→ **Work task**: Data follows below. Repeat exactly the lines between the line holding "Screen dimensions: 1270x952" and the line holding "Task: Click the host cell in the /p/gom row", inclusive, and nothing more; drop pictures.
********
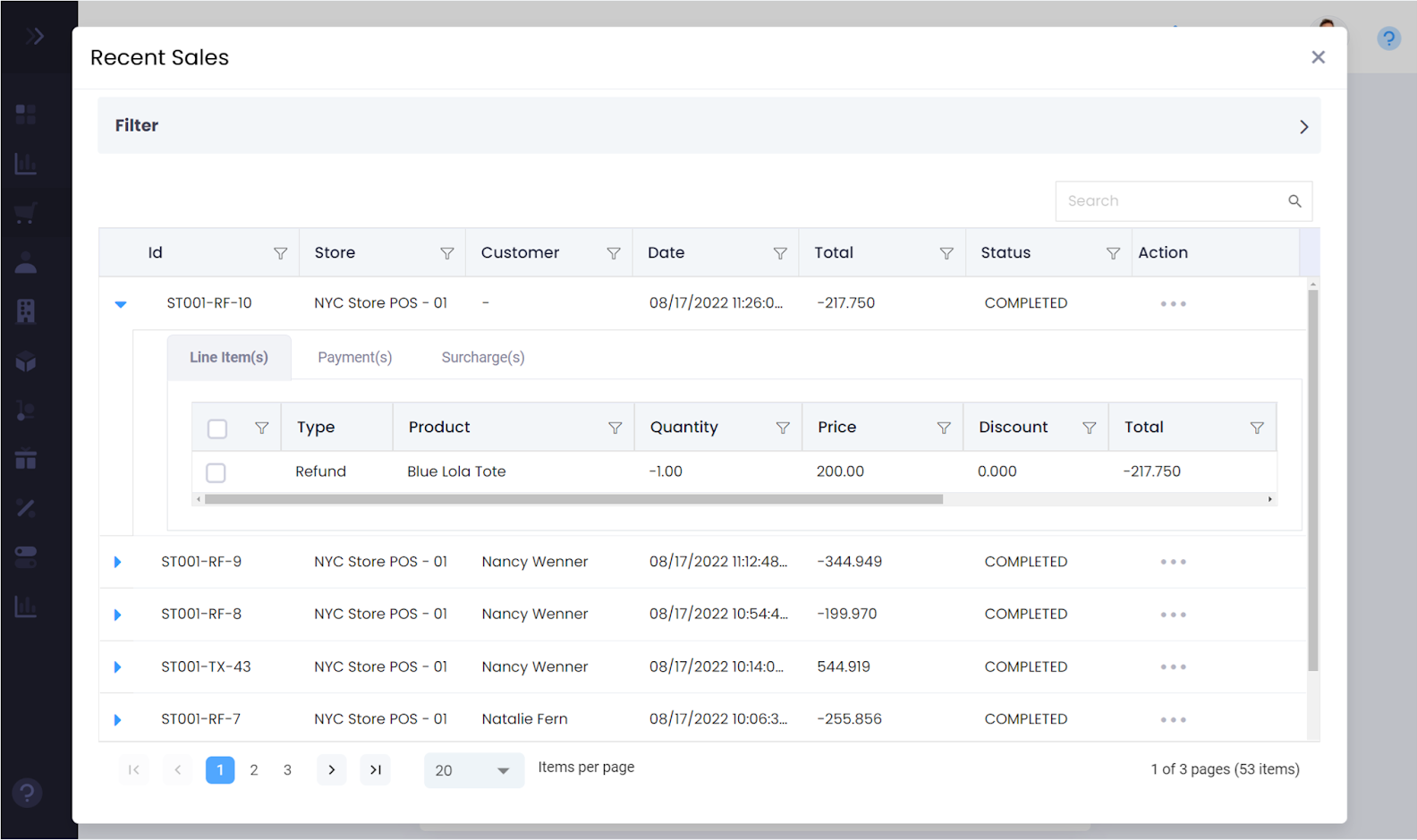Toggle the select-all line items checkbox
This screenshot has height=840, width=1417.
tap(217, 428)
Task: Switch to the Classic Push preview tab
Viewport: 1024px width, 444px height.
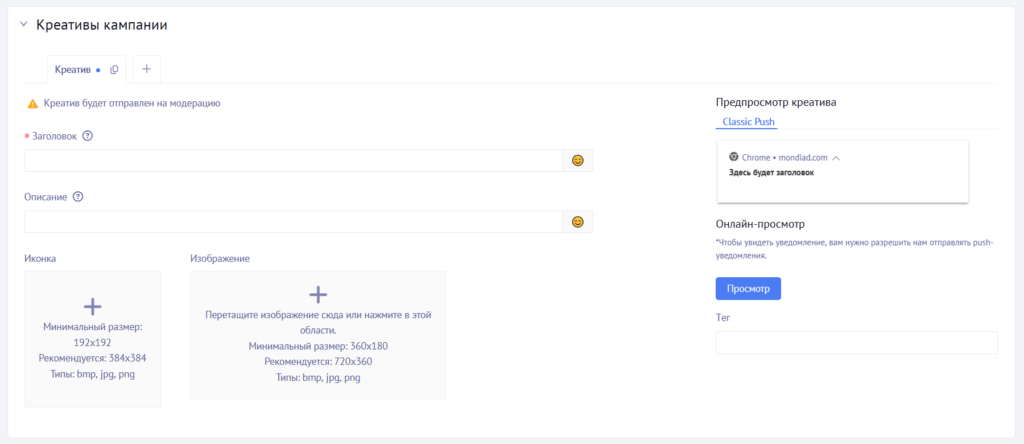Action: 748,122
********
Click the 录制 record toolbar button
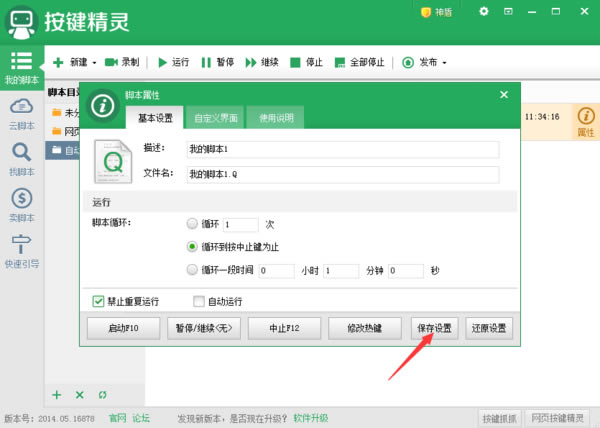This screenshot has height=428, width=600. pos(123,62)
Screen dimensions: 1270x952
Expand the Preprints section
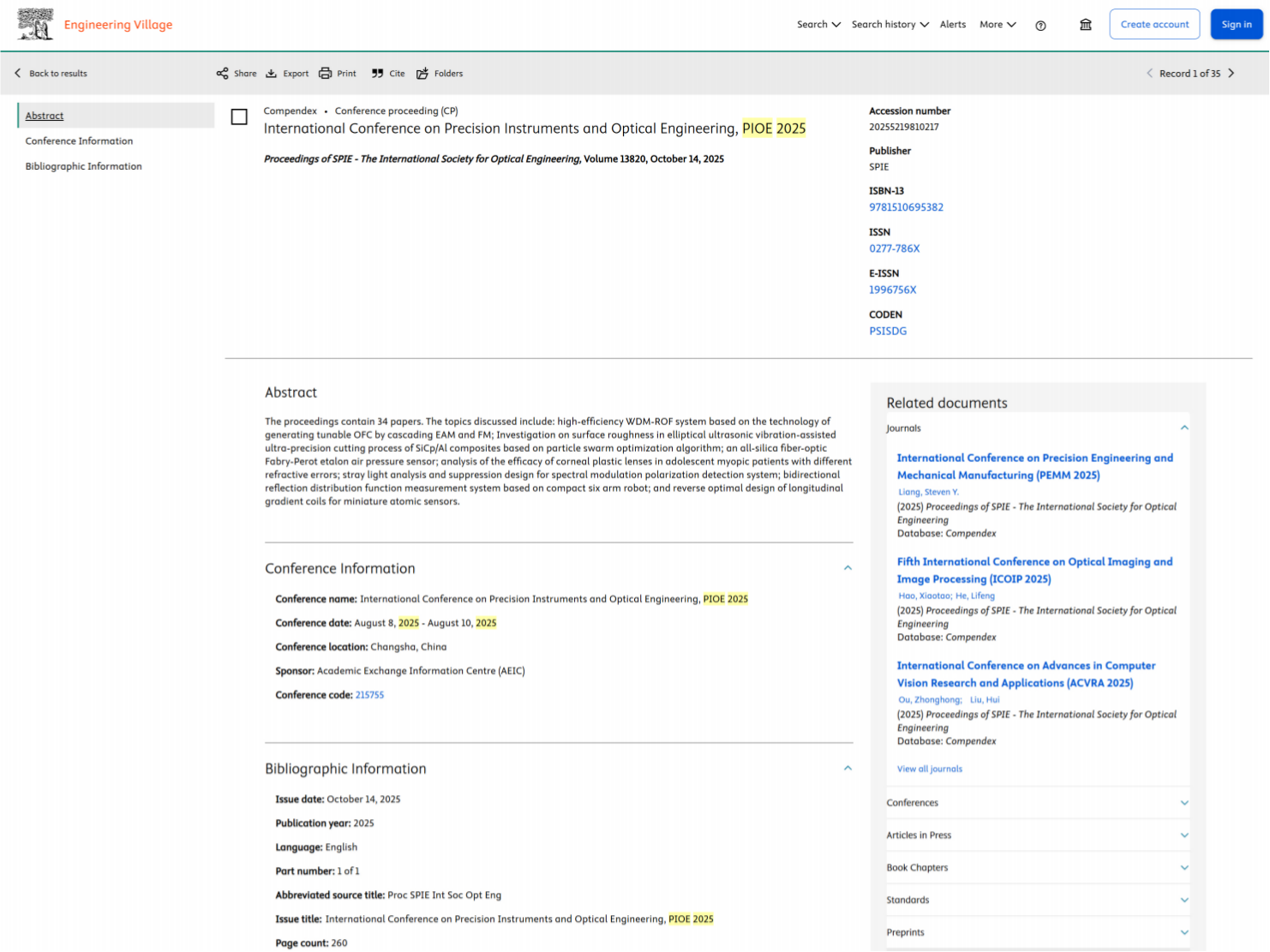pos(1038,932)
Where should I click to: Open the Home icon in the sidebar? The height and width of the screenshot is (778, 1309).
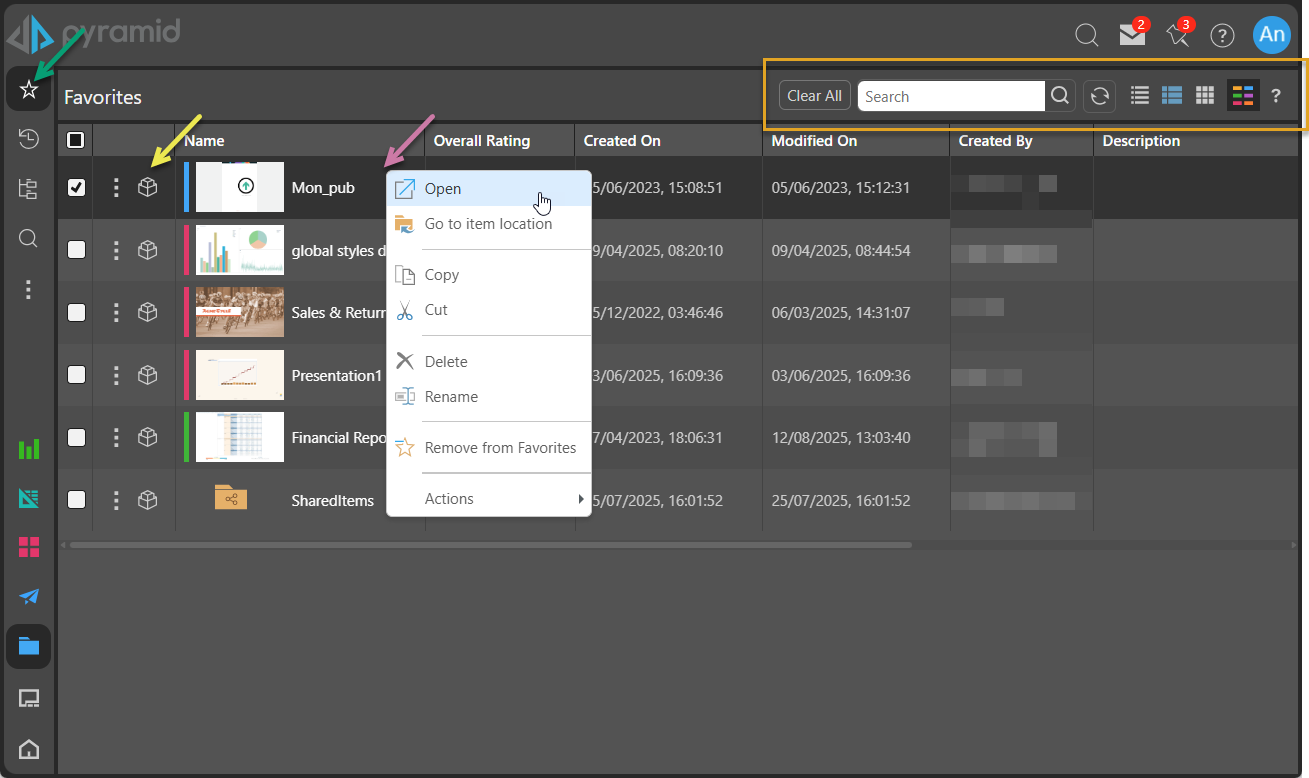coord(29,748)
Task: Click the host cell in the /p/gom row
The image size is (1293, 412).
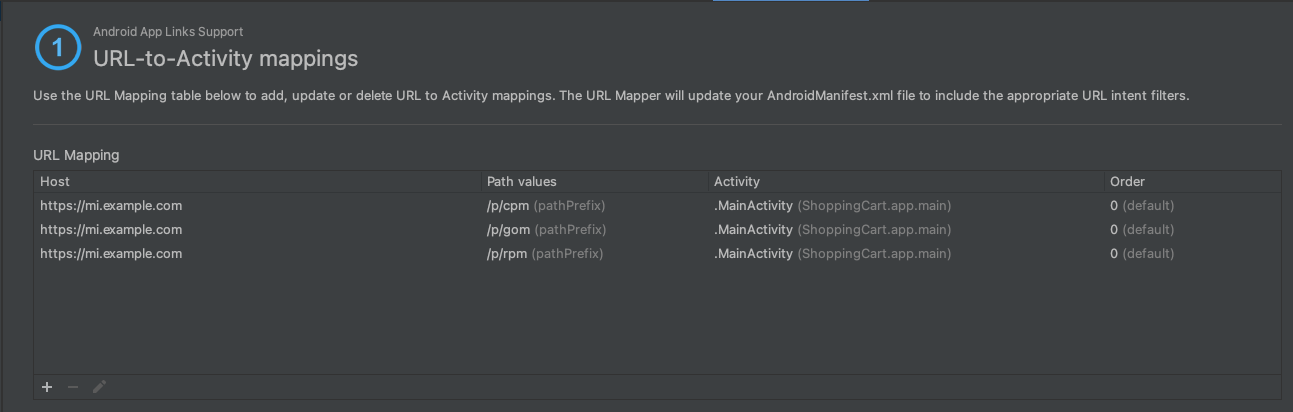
********
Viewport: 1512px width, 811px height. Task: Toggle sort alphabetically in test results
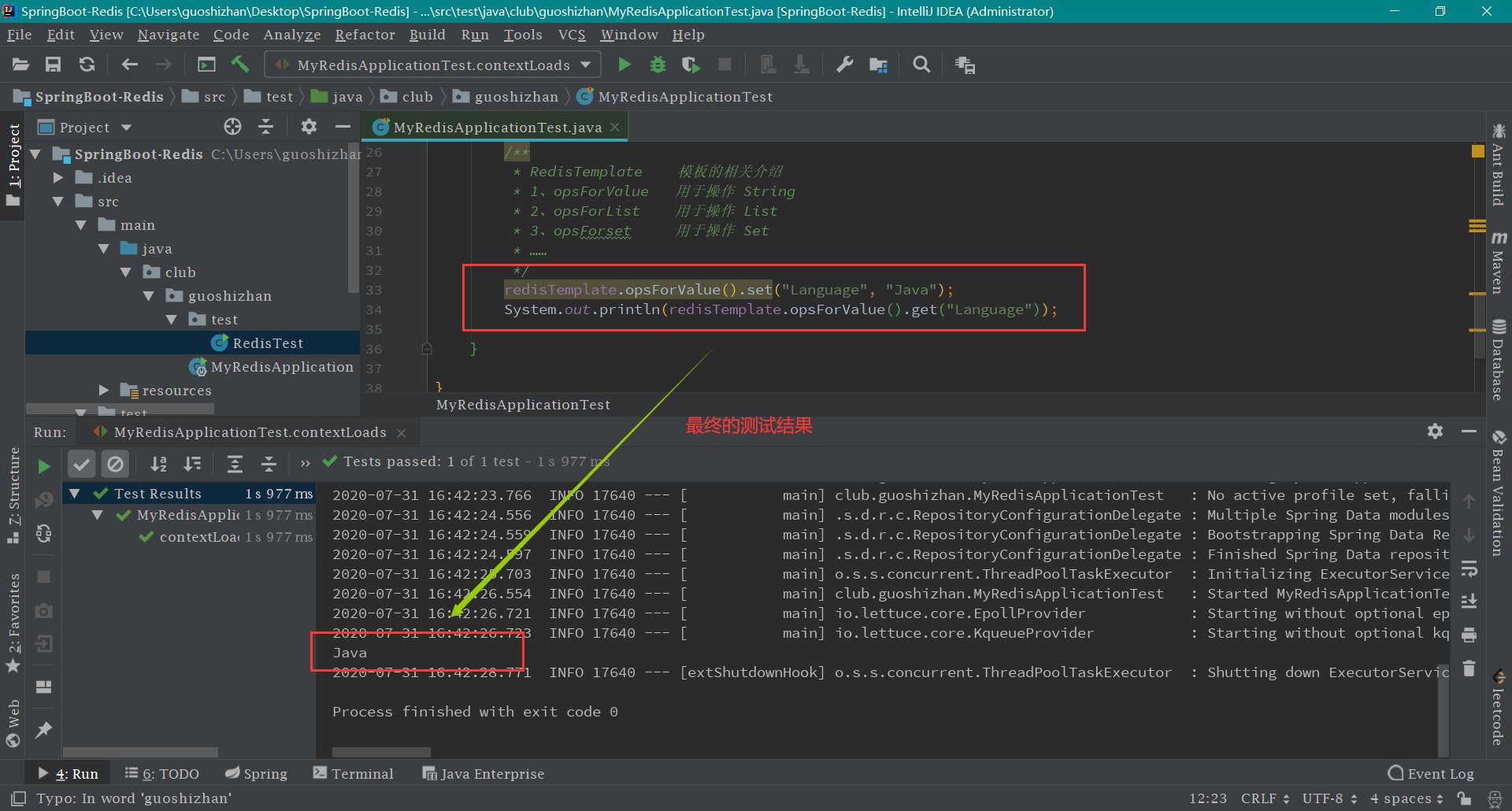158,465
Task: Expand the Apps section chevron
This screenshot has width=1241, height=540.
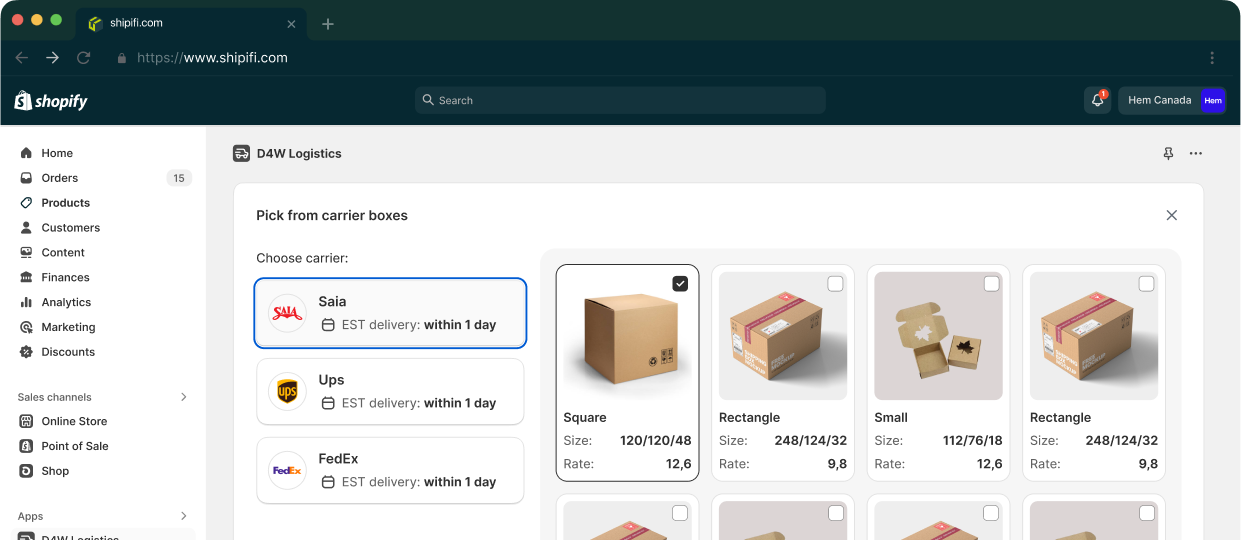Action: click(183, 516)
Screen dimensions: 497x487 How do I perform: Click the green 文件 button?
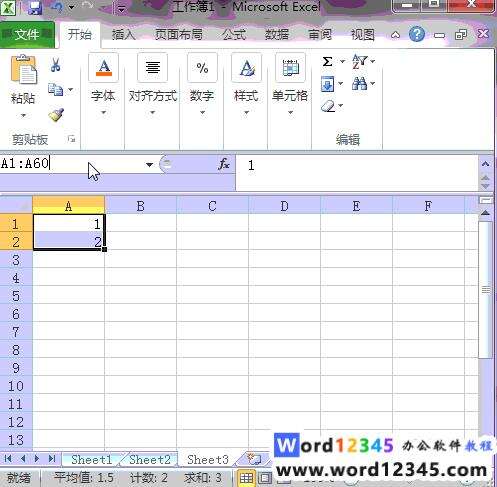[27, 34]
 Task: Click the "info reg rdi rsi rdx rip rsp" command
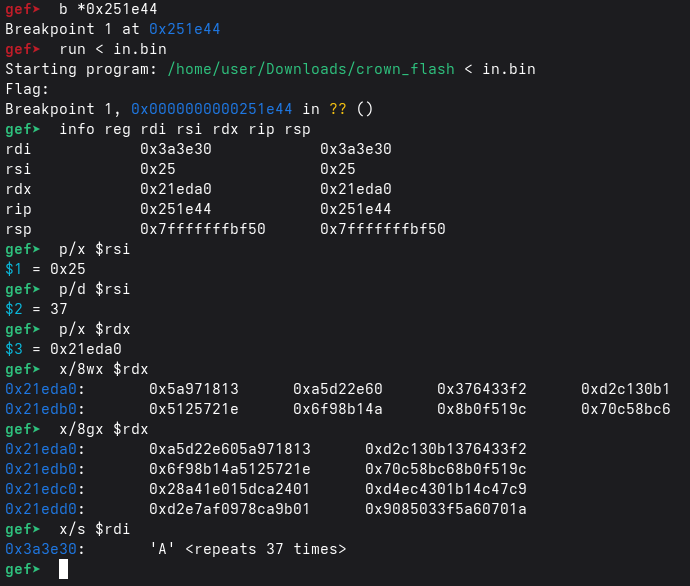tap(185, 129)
********
→ **Response to the exercise**:
Screen dimensions: 1270x952
Expand the Preprints section
pos(1038,932)
Where should I click to: Open the Home icon in the sidebar? The height and width of the screenshot is (778, 1309).
coord(29,748)
Task: Click the host cell in the /p/gom row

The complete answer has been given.